NASA lost millions in 1999 due to inaccurate data.
NASA lost the Mars Orbiter in 1999, costing the agency $125 million. The engineering team in charge of developing the Orbiter used English units of measurement, whereas NASA used the metric system. The issue here is that the data was inconsistent, which resulted in a costly and disastrous error.
But what exactly is good quality data?
There is no universally accepted yardstick for determining what constitutes good data. However, data is generally considered to be of high quality if it is relevant to the purpose for which it was collected. Good data can be divided into five categories based on five primary criteria:
- Accuracy — all data correctly reflects the object or event in the real world
- Completeness — all data that should be present is present
- Relevance — all data meets the requirements for intended use
- Timeliness — all data reflects the correct point in time
- Consistency — values and records are represented in the same way within/across datasets
How do we ensure that we have high-quality data?

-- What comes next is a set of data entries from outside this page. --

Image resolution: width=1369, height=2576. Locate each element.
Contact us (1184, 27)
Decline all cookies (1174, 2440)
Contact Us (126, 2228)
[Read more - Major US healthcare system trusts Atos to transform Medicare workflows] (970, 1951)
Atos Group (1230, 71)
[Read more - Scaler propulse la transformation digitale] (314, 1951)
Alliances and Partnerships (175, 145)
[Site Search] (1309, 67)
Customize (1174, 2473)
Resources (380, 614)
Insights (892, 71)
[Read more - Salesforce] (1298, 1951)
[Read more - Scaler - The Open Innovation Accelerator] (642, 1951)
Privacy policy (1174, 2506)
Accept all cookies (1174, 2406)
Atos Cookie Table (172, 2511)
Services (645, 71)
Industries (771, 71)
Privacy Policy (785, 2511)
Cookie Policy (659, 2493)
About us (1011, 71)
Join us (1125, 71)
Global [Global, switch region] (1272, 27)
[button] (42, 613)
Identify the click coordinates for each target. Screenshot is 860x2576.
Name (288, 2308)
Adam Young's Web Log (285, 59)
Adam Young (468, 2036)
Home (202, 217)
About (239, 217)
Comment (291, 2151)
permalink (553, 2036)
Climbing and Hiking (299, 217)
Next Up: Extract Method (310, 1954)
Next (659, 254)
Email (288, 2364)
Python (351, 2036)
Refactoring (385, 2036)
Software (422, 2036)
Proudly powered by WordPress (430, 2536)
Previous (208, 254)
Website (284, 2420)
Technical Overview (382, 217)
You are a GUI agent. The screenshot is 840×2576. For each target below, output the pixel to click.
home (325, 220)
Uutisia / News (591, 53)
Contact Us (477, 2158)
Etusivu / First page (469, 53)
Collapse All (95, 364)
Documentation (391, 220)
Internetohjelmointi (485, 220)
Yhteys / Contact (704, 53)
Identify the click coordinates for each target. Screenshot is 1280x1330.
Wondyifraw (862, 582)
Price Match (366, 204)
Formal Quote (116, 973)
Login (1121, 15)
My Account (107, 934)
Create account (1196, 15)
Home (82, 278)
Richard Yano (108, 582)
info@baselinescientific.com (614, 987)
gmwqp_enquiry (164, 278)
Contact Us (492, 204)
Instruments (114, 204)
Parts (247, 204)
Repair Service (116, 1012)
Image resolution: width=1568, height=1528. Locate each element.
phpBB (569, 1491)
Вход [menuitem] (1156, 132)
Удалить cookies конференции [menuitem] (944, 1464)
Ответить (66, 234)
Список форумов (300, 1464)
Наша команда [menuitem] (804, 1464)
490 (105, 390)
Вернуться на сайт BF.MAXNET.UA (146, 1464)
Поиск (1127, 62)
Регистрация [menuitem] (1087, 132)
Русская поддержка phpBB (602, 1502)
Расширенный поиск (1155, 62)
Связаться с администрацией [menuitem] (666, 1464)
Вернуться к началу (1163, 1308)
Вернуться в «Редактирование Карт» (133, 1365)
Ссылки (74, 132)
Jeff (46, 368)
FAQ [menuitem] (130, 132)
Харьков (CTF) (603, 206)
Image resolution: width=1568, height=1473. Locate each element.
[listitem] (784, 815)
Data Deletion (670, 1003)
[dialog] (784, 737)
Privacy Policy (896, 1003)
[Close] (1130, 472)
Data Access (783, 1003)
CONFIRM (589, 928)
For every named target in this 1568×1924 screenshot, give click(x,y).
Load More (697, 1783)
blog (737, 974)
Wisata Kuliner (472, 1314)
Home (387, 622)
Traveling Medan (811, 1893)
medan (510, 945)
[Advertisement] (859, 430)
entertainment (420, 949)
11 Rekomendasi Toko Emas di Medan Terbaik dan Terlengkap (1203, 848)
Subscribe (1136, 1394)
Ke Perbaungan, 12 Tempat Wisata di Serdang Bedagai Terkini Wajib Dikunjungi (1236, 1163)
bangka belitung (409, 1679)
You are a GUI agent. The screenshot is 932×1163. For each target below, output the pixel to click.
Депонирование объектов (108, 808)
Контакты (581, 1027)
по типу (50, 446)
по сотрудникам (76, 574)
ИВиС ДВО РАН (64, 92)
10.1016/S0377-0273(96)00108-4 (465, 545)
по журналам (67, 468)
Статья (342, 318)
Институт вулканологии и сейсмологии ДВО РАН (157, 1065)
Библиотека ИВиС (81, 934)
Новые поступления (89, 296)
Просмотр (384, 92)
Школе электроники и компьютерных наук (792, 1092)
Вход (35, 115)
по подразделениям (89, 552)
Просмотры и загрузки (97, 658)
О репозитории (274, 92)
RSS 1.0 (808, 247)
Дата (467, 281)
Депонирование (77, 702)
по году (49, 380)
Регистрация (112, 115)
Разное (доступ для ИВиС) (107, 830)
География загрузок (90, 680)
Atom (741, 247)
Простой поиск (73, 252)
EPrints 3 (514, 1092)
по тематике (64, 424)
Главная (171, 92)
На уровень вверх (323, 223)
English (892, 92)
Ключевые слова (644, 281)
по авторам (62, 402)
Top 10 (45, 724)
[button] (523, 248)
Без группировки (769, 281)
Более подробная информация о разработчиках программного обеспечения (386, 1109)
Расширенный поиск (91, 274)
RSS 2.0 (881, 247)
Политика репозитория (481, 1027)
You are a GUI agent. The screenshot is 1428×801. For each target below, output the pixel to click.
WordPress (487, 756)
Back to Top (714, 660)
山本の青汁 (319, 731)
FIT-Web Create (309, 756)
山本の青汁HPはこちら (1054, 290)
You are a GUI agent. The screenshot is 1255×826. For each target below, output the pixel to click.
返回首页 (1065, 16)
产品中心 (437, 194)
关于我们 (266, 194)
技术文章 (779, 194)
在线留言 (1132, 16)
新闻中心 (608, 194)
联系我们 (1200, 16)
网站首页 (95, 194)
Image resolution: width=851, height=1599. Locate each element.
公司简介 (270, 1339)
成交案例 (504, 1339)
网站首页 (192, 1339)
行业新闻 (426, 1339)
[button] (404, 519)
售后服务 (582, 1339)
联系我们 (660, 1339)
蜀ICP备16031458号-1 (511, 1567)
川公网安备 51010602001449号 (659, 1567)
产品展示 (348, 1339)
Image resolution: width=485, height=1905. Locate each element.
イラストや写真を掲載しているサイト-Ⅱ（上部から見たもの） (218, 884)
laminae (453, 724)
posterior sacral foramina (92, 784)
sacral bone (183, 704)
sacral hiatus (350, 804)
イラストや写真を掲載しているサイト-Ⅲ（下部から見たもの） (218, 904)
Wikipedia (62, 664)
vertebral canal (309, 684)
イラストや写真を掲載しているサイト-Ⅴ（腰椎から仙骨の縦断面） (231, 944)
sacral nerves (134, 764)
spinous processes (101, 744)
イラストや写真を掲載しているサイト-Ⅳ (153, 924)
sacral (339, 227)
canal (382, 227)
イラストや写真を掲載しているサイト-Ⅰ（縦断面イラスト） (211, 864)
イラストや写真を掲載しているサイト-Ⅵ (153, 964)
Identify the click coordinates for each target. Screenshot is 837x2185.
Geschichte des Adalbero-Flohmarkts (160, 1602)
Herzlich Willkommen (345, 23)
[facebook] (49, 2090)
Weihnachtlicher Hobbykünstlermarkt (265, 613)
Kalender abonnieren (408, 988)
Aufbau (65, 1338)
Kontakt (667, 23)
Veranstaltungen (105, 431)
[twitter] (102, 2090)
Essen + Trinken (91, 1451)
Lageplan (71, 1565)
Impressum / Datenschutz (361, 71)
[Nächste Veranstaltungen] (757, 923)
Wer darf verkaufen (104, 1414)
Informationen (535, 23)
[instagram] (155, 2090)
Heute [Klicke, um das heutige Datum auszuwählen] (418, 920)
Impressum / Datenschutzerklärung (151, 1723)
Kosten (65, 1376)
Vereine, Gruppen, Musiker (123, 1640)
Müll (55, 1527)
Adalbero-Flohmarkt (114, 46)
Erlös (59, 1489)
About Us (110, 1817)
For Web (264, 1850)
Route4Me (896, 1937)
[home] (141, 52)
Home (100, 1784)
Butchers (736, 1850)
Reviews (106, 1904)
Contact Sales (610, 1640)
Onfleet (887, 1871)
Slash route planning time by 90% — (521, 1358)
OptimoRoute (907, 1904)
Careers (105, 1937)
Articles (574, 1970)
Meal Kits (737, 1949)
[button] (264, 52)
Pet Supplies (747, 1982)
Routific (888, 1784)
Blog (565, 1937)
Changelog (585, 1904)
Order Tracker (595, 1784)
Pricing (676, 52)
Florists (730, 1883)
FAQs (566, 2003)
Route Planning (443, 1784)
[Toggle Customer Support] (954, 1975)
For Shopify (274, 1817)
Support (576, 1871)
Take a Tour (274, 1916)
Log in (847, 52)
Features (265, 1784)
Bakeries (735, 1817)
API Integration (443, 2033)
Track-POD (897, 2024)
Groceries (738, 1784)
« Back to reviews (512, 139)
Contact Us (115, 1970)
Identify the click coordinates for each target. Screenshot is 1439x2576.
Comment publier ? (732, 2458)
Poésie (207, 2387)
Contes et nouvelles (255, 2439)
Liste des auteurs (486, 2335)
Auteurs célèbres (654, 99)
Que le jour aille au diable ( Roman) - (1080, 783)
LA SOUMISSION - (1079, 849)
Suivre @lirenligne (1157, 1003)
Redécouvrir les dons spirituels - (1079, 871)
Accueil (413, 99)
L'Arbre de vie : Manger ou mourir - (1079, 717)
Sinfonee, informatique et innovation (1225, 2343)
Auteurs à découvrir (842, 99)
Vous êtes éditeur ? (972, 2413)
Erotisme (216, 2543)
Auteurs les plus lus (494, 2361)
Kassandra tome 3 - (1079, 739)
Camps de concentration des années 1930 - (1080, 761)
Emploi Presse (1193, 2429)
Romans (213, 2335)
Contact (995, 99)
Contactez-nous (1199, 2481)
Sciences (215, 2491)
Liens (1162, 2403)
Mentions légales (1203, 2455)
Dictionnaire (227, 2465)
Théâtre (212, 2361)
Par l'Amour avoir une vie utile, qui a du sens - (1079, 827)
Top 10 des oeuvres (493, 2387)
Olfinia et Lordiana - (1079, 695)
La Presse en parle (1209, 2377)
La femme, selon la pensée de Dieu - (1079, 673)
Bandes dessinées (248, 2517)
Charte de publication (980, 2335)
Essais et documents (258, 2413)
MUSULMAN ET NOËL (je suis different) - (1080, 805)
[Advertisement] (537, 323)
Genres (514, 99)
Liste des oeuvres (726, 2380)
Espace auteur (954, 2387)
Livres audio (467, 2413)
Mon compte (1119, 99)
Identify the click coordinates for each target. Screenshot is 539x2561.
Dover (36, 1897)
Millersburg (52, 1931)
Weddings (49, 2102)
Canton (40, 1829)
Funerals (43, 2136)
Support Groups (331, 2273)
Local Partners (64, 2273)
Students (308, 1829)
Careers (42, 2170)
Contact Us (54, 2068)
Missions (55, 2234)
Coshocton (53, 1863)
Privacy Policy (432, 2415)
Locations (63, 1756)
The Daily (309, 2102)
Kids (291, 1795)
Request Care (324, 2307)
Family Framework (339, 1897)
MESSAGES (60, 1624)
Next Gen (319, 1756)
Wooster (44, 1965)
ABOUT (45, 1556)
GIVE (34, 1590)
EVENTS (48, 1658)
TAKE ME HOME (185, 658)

The challenge with data quality improvement is that it is a marathon, not a sprint. There is a widespread misconception that all we need is to run a single magic query, and voila, the data is clean. That may work for that dataset until you obtain a new one and must restart. That is not scalable in the long run.
Establish data quality standards early on. These guidelines will act as a guide for your efforts. This step enables you to establish objectives and visualize how improving the quality of your data will benefit your business's growth.
Gather and categorize all data quality issues. When the problems are identified and documented, it is much easier to create a framework and data literacy and governance program to address them.
Monitor and maintain
Quality data is the result of ongoing effort; a one-time cleansing will not suffice. Your data types may become obsolete as your needs change. Regular data cleansing should be performed by a single group of people who adhere to a set of rules for consistency.
High-quality data serves as a foundation in the long run. As data quality improves, your foundation becomes more stable, allowing more to be built on top of it and multiplying the potential uses of your data.